Compute the 95% CI with get_ci() and visualize it with visualize() and shade_ci():

ci <- boot_dist |> get_ci(level = 0.95)
ci

# A tibble: 1 × 2
  lower_ci upper_ci
     <dbl>    <dbl>
1    0.119    0.182

boot_dist |>
  visualize() +
  shade_ci(ci, color = "red", fill = NULL) +
  labs(
    title = "Bootstrap Distribution with 95% Confidence Interval",
    x = "Proportion",
    y = "Count"
  ) +
  theme_minimal()

Note

visualize() returns a ggplot2 object, so you can add layers to it — labels, themes, annotations — using the standard ggplot2 syntax.
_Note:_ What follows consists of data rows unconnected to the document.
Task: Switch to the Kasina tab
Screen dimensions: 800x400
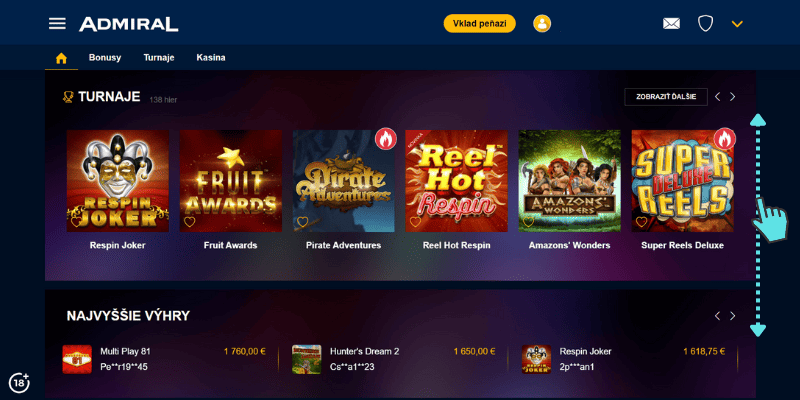Action: pos(211,58)
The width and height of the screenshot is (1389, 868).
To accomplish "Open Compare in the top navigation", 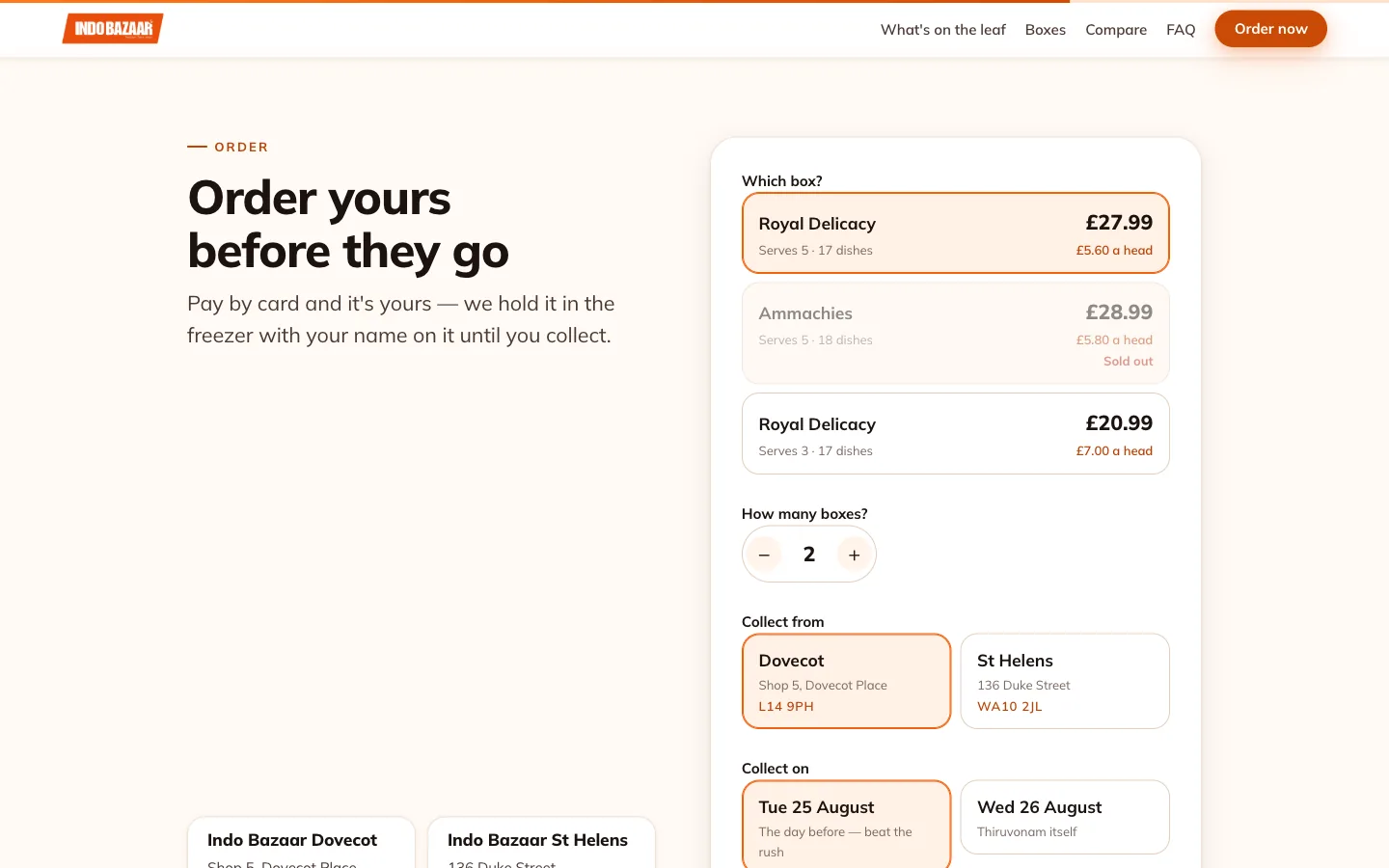I will point(1116,30).
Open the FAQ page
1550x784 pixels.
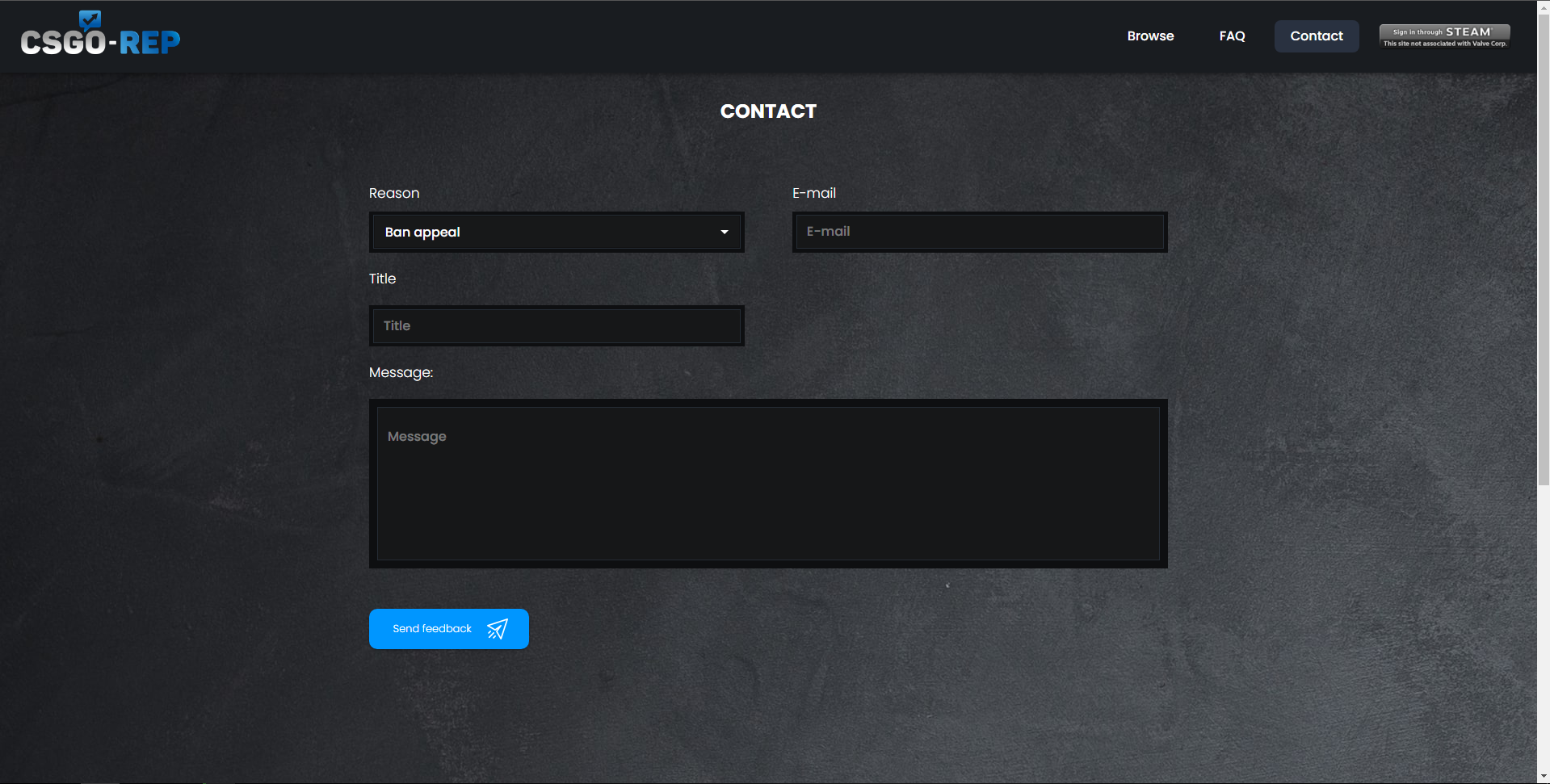point(1232,36)
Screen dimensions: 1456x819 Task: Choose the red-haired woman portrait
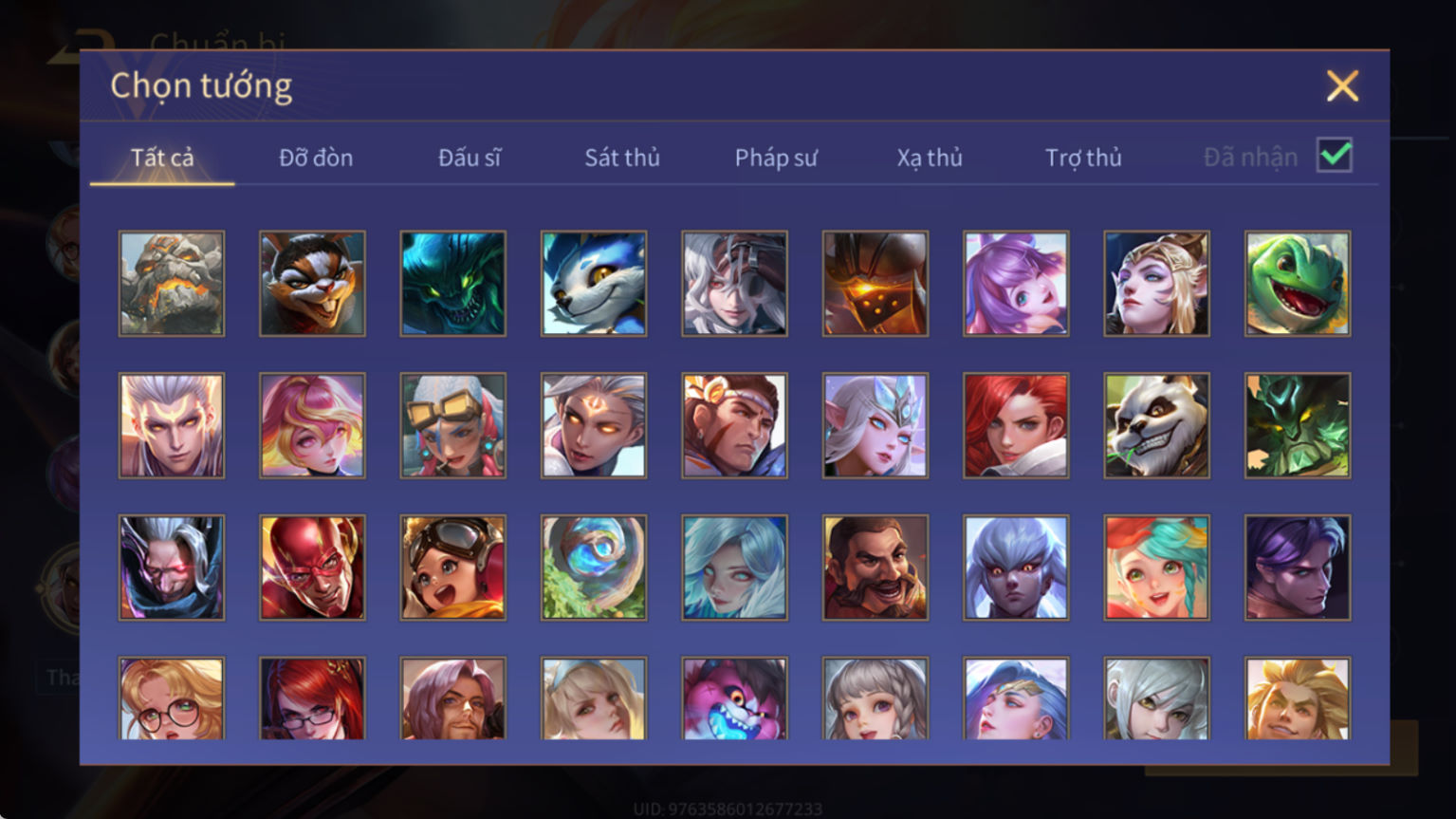1015,425
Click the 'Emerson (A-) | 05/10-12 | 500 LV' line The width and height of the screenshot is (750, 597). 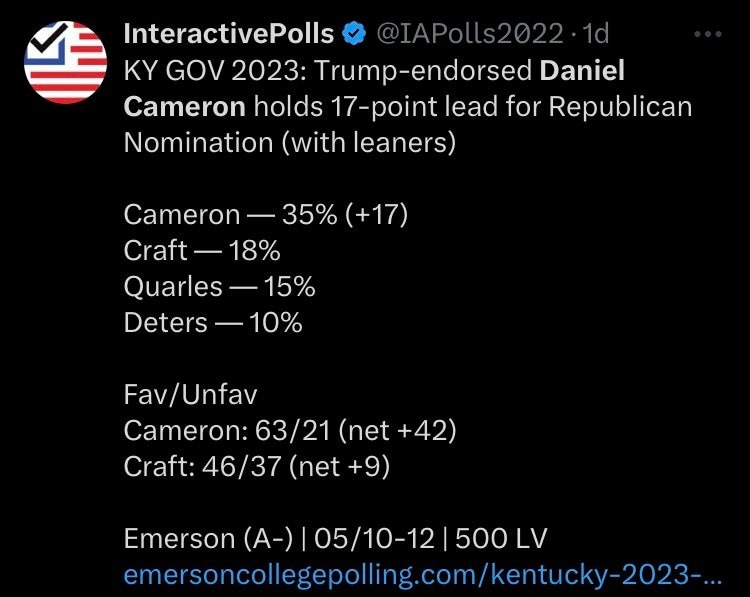tap(335, 539)
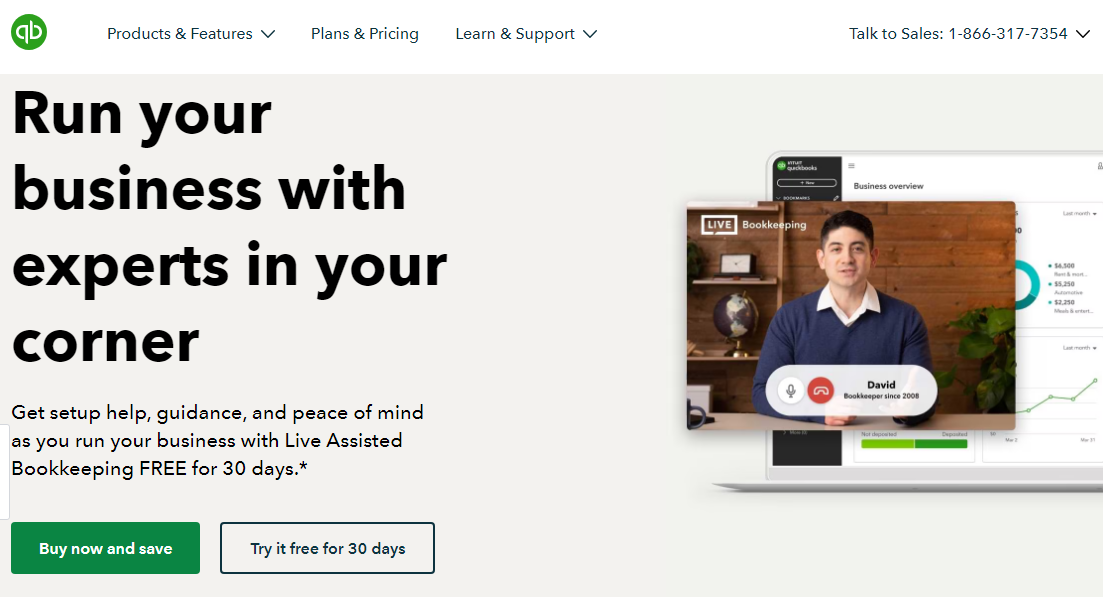
Task: Click the David bookkeeper video thumbnail
Action: click(x=851, y=315)
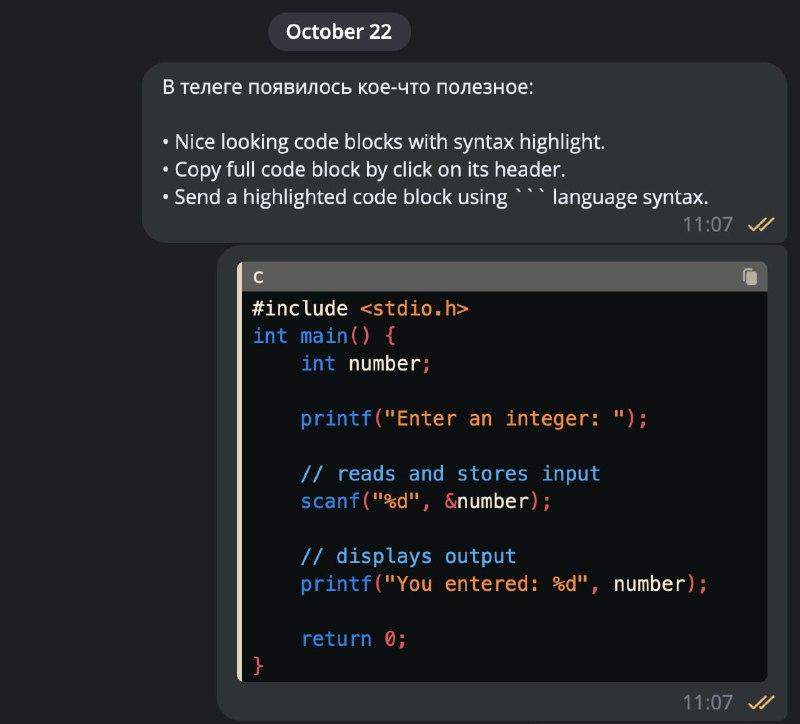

The shaded region marks the 95% confidence interval for the proportion of Russians who believe their country interfered in the election.

Your Turn

The 95% CI is printed in the ci object above. Which of the following is the correct interpretation?

95% of the time, the percentage of Russians who believe Russia interfered is between these values.
95% of all Russians believe the probability of interference is within the interval.
We are 95% confident that the proportion of Russians who believe Russia interfered in the 2016 election is between these values.
We are 95% confident that the proportion of Russians who supported interference is between these values.

Code

# The correct answer is (c). The CI gives a range of plausible values for the
# population proportion based on this sample. It does not describe individual
# beliefs (b, d), nor does it mean the parameter literally varies (a).